Sunday, February 27, 2005

The Faculty/Staff divide

I realize this is a risky post topic considering my audience, but it's something I've been wanting to write about for a while. This also may be a figment of my own imagination and/or unique to my insititution.

A while back, I mentioned that I felt like I was being treated like slave labor and this is the root of the faculty/staff divide as I see it. I have the good fortune of having known many faculty before I took this job through association with my husband who is a faculty member at the same institution. These people know I am an educated and thoughtful person, capable of understanding a research agenda and what it's like to teach (having taught myself at the college level for nearly 10 years). I also have the good fortune of having worked with many faculty who didn't know me before but who have gotten to know me and respect me for my competency and intelligence.

Still, my days are too often punctuated with rude requests that are often just barely within my job description. I'm asked to add students to Blackboard courses (something faculty can do themselves). I'm asked to print out Blackboard documents for students that aren't enrolled (this really isn't within my job). I'm asked to fix hardware and software problems. Once I was asked to deliver a check for a personal computer to the purchasing agent (who is housed in another building). Someone's asked me how to create fancy-looking e-mail announcements (is this instructional technology?). I'm being asked to help an alum with an online chat.

Not all of these things came from faculty, but most of them did. One of the underlying issues is simply that we're a small department and job descriptions often overlap. We also have too few staff, in my opinion, so some of these requests come through me because going through "proper channels" means waiting too long. I also have a hard time saying, simply, "That's not my job. It's so and so's job." And often these requests are piggybacked onto legitimate requests, so it's even harder to say no.

The most frustrating requests are those for which there is documentation and which aren't that difficult to figure out how to do. If students came to these same faculty and asked what the readings were for next week, they'd say, "It's on the syllabus." I once got e-mail from someone claiming there was no documentation. The giant help button wasn't obvious enough apparently. Basically, I get treated like the outsourced tech help.

I've had this version of myself (the tech help, the Blackboard person) brought to my attention in quite public forums. I was on a search committee for the head of one of our branch libraries. At the initial planning session, one of the faculty said that she wasn't entirely sure why I was here since she didn't see that the head of the library needed to understand Blackboard. In front of me! I diplomatically kept my mouth shut and finally by the end of the search, she understood that I was more than the Blackboard person. I asked questions about digital assets and creating online learning objects in conjunction with the library's digital collection, about balancing the need for physical objects with the demand for 24/7 access to collections. I think the faculty were somewhat shocked, not by my questions, but by the fact that the candidates themselves inspired these questions by their focus on "going digital" in their job presentations.

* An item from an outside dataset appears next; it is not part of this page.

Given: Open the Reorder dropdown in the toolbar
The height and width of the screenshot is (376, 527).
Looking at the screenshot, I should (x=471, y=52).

Yes, I changed minds during that process, but too often I am dismissed in someone's initial contact with me. Too often, it is assumed that since I'm not faculty, I must not be as smart or as interested in academia. There's that condescending tone they use, the obvious expectation that I can drop everything and help them with the most mundane of tasks. Most of the people who choose to become staff members at an educational institution do so because they like to think and like working with students and faculty who are smart and make them think and they believe in education. In our department alone, there are 3 ABDs and many people with master's degrees. I could make a heck of a lot more money in industry. I choose not to because I really believe that there's value in figuring out how to teach and learn in the 21st century. If I worked in industry, I would expect to be treated like a lackey occasionally. I expect to be treatd with a little more respect in an educational setting.

I really do love my job and most of the time I love the people I work with, including the faculty :). But some days, I get frustrated. Our uber boss said of our group that we're somewhat like an academic department. Our group was talking about setting a research agenda. Granted, there's disrespect all around among and between the real academic departments, but just for once, I'd like for people to realize that we might be more like them than they may want to admit.